The strategy game Mechabellum isn’t about flipping the table when you make a mistake. In this autobattler you’re looking to fix your mistakes and push harder on your victories. This autobattler gives you ample time to watch those moments and figure out what to do next. Mechabellum’s matches scale from a small skirmish of cheap units to huge battles of titans and deadly swarms. It feels more like Total Annihilation than its autochess peers. It’s like other genre games where your units respawn at the start of every new round after you build this army piece by piece, one deployment phase at a time.

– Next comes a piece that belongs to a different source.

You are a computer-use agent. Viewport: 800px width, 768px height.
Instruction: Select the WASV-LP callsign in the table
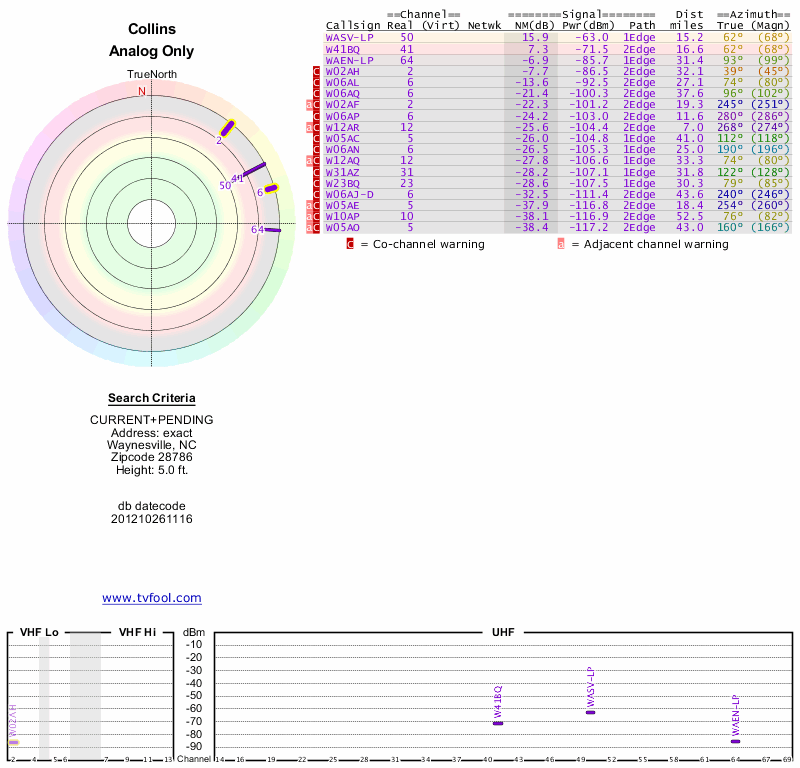350,37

In autobattlers, you just place the losing units somewhere else and keep avoiding losing matchups. Mechabellum is all about working with what you’ve already put in place, you have to become better at its mechanics. Learn what units work best in which situations, and then use that knowledge to maximize every soldier you place. With limited supplies to go around, bigger and costlier isn’t always going to be better. Every match requires you to think and put out strong strategies that will force your opponent to respond to your deployments. A variety of cards are randomly offered between rounds that can be used to enhance or respond to these strategies, such as modifying certain unit stats, placing special items on single units to improve them, call-in abilities that provide airstrike-like attacks, or just general buffs.

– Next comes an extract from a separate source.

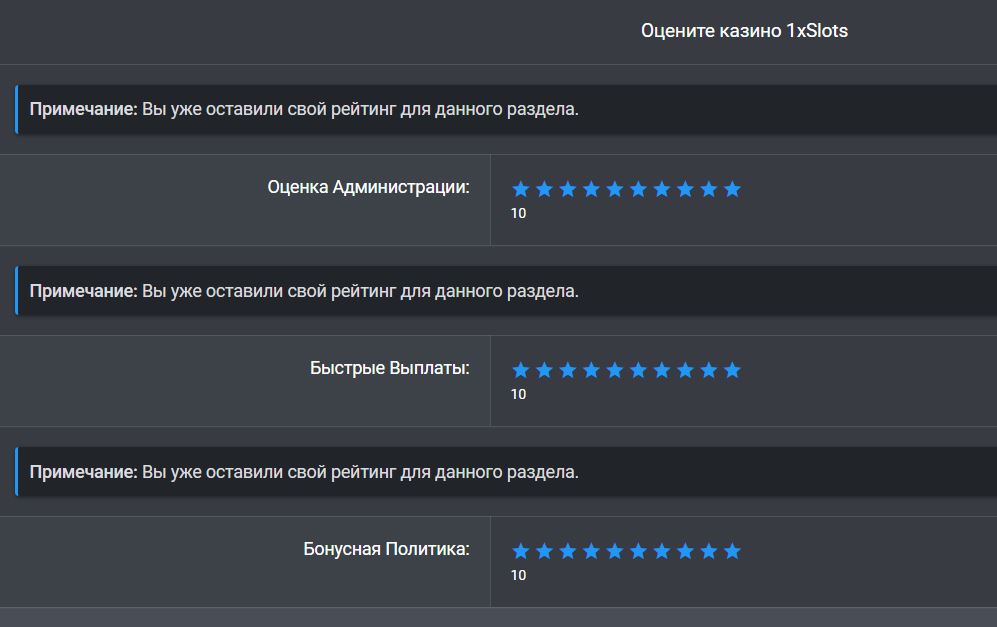Click the Оценка Администрации label

[x=368, y=187]
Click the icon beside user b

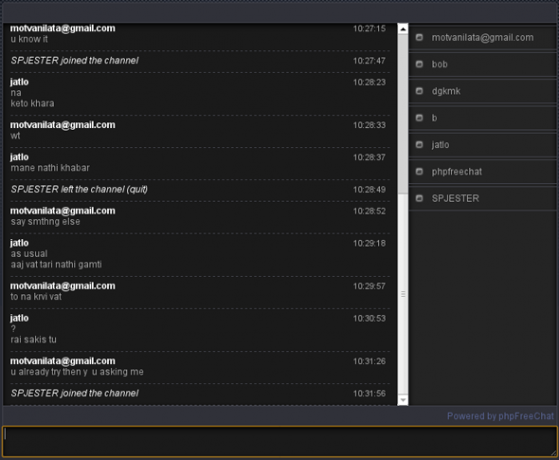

In addition to offering a unique set of options each round, Mechabellum keeps things fair by offering the exact same set to each player as well as letting you read your opponent’s future moves. You cannot see what your opponent’s placed each deployment until the battle starts. Prediction is an important part of Mechabellum’s matches. Take advantage of their deployment patterns by predicting when, what, and where their units will be deployed. You can make big blunders when it goes wrong. You feel like the smartest commander on the planet when you lure your opponents into choosing strategies that you want them to invest in and then ambush them with a response that punishes the way they danced to your encouraging tune.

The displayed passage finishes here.